Frustrated western officials claim that only this year the Taliban-allied Haqqani network was assisted in moving to safety before the launch of a long-awaited military operation in North Waziristan, a tribal agency neighbouring Afghanistan that had been allowed to become a terrorist hub. 

Sceptics say the ISI is beyond reform. Director generals only serve for a couple of years, hardly enough time to get to grips with a sprawling organisation that includes some officers who, it is feared, share the ideology of the militants that they handle. There has even been speculation that the ISI has slipped from the control of the army itself. 

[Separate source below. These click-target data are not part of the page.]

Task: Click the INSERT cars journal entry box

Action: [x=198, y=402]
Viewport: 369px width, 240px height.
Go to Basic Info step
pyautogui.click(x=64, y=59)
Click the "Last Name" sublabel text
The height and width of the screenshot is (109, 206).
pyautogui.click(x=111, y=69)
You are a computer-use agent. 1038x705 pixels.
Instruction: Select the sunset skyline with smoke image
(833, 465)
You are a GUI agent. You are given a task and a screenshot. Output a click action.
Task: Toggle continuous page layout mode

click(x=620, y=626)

“[Under Akhtar] there will be no change in objectives but only in how he handles things,” said Ayesha Siddiqa, an analyst who specialises in military affairs. “He will try to make the army look neutral, but we are not going to see less intervention in politics, or changed perspectives on India or Afghanistan.” 

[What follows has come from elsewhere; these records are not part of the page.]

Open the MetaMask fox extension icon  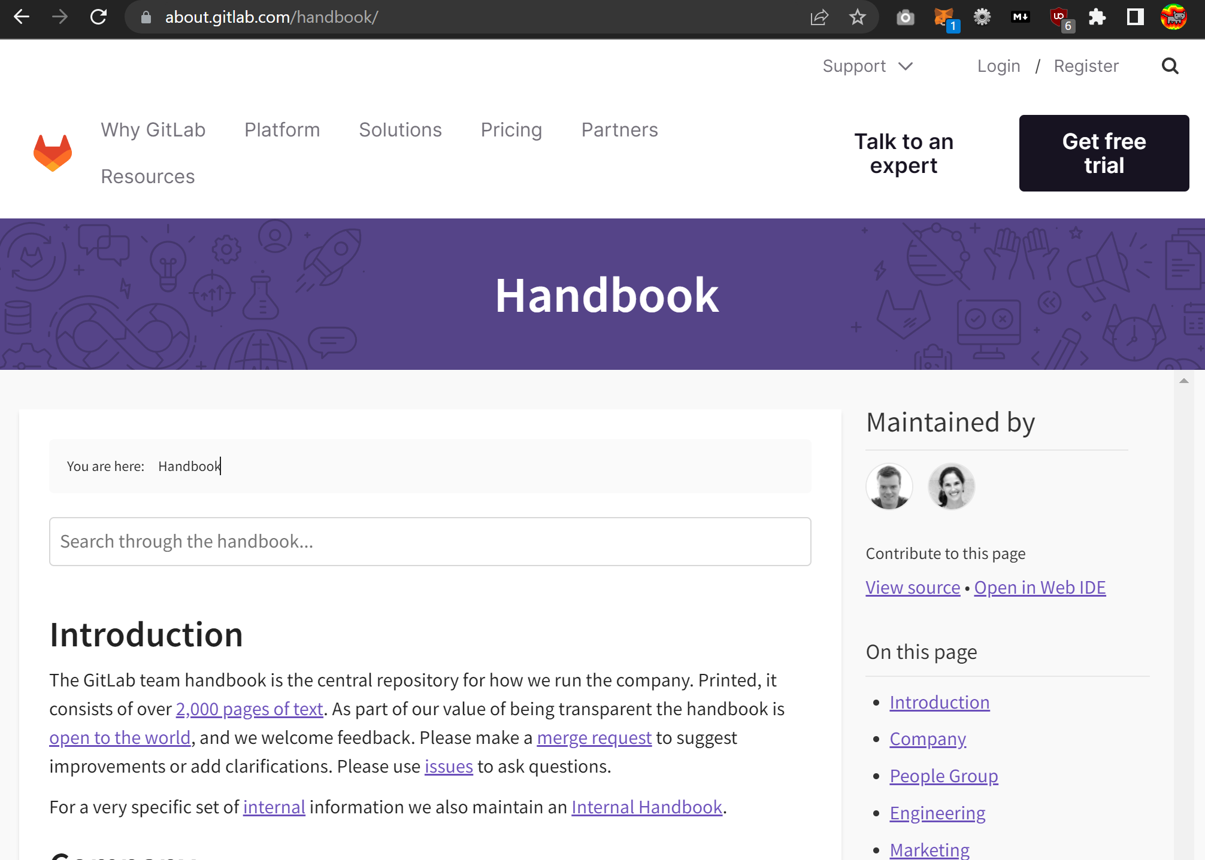(944, 17)
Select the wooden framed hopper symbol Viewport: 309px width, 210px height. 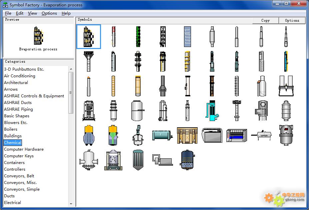point(187,135)
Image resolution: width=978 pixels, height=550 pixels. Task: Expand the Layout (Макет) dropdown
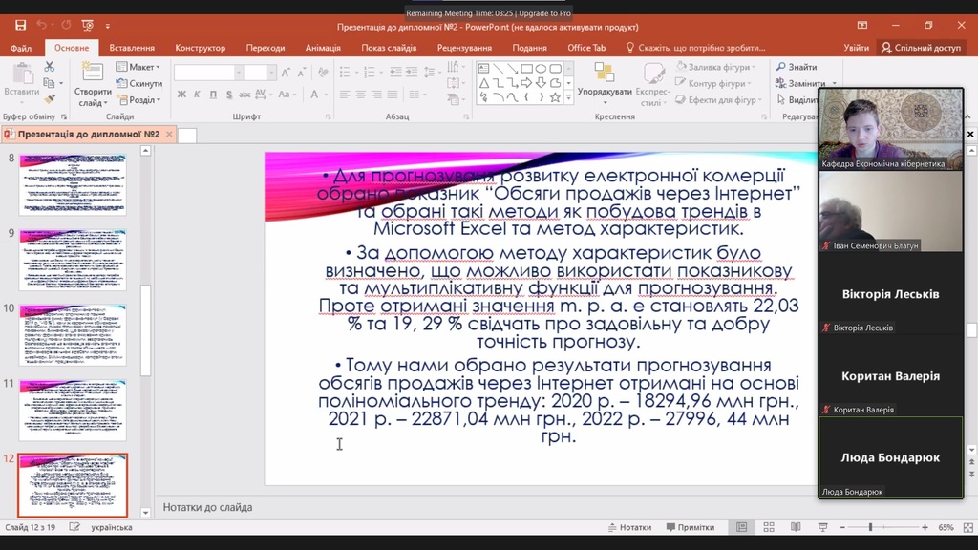click(x=138, y=67)
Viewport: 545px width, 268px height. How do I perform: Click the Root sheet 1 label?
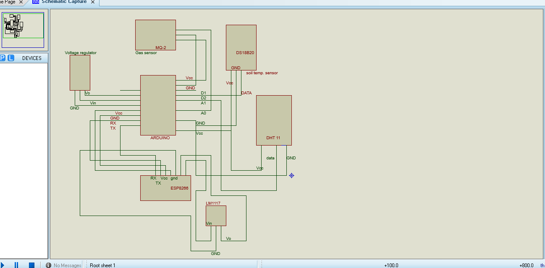point(102,265)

But other analysts believe Pakistan’s military has been forced by the blossoming of domestic terrorism in the last decade to rethink its approach to militancy. After Pakistan was forced to side with the US and its allies in the military operation against the Taliban in 2001, jihadis who had been nurtured over decades for export to India and Afghanistan turned their guns on their former patron. 

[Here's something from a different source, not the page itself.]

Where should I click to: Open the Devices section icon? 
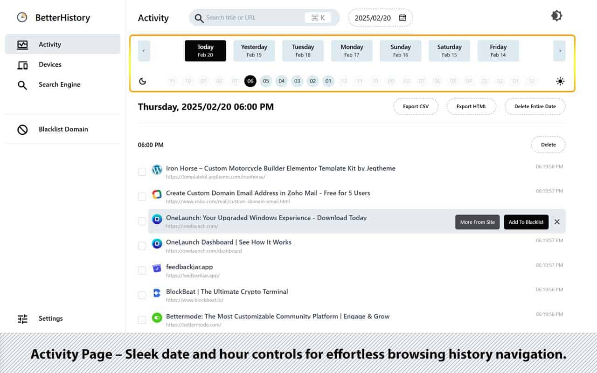point(22,64)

The army, for so long prepared and indoctrinated for war against India, had to transform itself into a force capable of fighting an internal insurgency, which has claimed the lives and limbs of thousands of soldiers. 

For many, the experience of serving on the new front line has helped to inoculate them against the romantic illusions of Islamist jihad. 

“Everything had to change to fight an enemy that is invisible and where the battle lines are not clearly drawn,” said a retired army officer whom Akhtar served under while working in South Waziristan – another militant haven where the military launched a milestone operation in 2009. “Personally I feel he will bring about profound difference in the ISI.” 

Many of the themes in the military’s thinking are reflected in a 2008 dissertation that Akhtar wrote while attending a course at the US Army War College on the subject of the “US-Pakistan trust deficit and the war on terror”. 

While the US was blamed for making numerous mistakes in the way it handled Pakistan, the dissertation also identified the need to “confront and eliminate Islamic extremism, and create a more tolerant society” as being among the country’s most “critical strategic challenges”. 

“Most important, [Pakistan] must aggressively pursue rapprochement with India,” he wrote. 

Kamran Bokhari, an analyst at the private intelligence company Stratfor, said Akhtar’s impact was likely to be incremental. “We overrate the importance of individual ISI chiefs, but ultimately he is part of a trajectory where the army does not want to directly govern Pakistan, even if it still wants to rule from behind the scenes,” he said. 

“And the enthusiasm for developing non-state militant actors as instruments of foreign policy has gone because it has blown up in their faces.” 

The ongoing relationship with groups such as the Haqqani network, Bokhari believes, is simply the ISI’s way of managing a group it is unwilling to pick a fight with. 

The immediate hope for the government is that the new ISI chief will dispel the widespread belief that it has tried to undermine Nawaz Sharif, the embattled prime minister, who has been weakened by street protests in the capital led by opposition politician Imran Khan and Tahir-ul-Qadri, a cleric with a committed following. 

Javed Hashmi, the former president of Khan’s Pakistan Tehreek-e-Insaf (PTI) party, accused the former cricketer of attempting to topple Sharif’s government under the direction of ISI spies. 

Sharif’s relationship with the ISI soured dramatically this year when Geo News, the country’s most popular television station, accused the incumbent director general, Zaheer-ul-Islam, of attempting to kill its star journalist during an April shootout in Karachi

The government chose not to challenge the unprecedented public attack on the ISI and Sharif even made a point of rushing to the bedside of the wounded journalist. 

Back in 2008, Akhtar wrote that “the role of the military should be limited to ensuring the nation’s security from external threats”. Sharif can only hope that he meant it.